» Supplied data

------------------------

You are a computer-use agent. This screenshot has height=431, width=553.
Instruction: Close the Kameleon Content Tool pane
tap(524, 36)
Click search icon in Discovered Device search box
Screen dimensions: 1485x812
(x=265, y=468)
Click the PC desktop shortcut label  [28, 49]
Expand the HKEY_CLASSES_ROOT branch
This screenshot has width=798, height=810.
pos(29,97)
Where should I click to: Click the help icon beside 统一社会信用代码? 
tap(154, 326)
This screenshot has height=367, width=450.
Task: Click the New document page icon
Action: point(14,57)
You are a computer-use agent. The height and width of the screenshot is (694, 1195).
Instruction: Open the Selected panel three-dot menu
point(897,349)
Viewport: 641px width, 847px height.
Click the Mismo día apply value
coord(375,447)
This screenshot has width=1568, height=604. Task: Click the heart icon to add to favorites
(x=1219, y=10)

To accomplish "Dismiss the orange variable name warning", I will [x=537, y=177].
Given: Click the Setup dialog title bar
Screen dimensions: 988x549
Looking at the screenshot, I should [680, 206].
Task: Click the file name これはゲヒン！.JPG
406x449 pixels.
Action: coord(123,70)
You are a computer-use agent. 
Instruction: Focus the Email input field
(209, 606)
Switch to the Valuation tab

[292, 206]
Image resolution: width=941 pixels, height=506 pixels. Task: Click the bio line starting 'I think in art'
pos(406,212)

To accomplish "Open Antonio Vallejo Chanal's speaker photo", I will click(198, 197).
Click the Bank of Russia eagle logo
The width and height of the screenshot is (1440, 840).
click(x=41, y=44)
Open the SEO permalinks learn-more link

------------------------

» Work required
Please copy each line of the material that has the string "computer" somewhere in it.

» Output of the task
You are a computer-use agent. This screenshot has height=431, width=553.
You are a computer-use agent. The height and width of the screenshot is (694, 1195).
You are a computer-use agent. 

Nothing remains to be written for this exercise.